Required action 1
Please write out the lines of the records from the line with "Locate an element on the screen. This" up to and including the line with "x-axis-title: Avg. Cost".

Study text
:::

When it comes to summer dining, locals already get the short end of the breadstick. But with at least a dozen new restaurants opening this season, the city will likely be busier than ever.

Come July, Exchange and Market streets could start to feel like the streets of Mumbai. Good luck finding a place to park without running over a tourist in a moose T-shirt. Did you notice last summer that businesses charged $5 per vehicle to park cars in every free square inch of Commercial Street? Or that even the on-street parking spots waaaaay down by the bridge are getting harder to come by, especially on weekends?

Once you find parking, you have to worry about actually getting into the restaurant. How long will it take? Will the kind of seating you like be available so you can actually look your companion in the eye and have a meaningful conversation over your meal? Will the only table left be one of those two-tops crammed so close together that your knees touch the knees of the stranger sitting next to you, and you blush as he eavesdrops on all the details of your friend’s last sexual encounter? (That actually happened to me …)

All too often, the act of simply making it to a restaurant table in Maine during the summer months sucks so much of the joy out of dining that we slink away until the leaves of autumn start to fall and it feels safe to return. So, before the Fourth of July hordes descend upon our fair city, here are our suggestions for places we suggest you visit during the next two months, before it’s too late. Take a deep breath – or two – and actually enjoy yourself.

:::

Records for the task
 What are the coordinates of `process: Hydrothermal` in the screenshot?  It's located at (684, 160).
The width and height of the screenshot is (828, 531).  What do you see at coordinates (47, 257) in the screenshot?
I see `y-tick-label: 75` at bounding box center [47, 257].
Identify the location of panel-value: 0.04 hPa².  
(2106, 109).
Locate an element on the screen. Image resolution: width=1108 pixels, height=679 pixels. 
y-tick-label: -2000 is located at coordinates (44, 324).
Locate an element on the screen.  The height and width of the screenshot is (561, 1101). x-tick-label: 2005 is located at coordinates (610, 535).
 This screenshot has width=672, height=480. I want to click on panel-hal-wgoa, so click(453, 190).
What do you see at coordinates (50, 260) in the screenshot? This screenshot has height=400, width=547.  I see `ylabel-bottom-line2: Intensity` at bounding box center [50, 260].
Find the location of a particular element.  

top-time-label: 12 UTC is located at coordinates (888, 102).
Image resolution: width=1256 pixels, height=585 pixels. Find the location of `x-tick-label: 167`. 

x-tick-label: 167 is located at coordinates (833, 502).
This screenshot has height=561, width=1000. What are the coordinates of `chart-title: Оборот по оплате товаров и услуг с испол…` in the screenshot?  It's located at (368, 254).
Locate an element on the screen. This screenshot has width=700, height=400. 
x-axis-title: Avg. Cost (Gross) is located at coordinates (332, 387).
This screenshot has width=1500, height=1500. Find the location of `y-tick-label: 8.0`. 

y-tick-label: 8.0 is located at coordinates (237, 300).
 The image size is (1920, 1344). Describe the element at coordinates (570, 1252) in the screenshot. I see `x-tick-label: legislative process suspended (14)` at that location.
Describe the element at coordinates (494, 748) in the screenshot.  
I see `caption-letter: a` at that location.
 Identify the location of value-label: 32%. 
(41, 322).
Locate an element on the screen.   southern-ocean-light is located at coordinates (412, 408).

:::

Required action 2
Translate this sentence from the text on summer dining into Spanish: "Take a deep breath – or two – and actually enjoy yourself."

Task answer 1
Locate an element on the screen. This screenshot has width=700, height=400. 
x-axis-title: Avg. Cost (Gross) is located at coordinates (332, 387).

Task answer 2
Respira hondo – una o dos veces – y disfruta de verdad.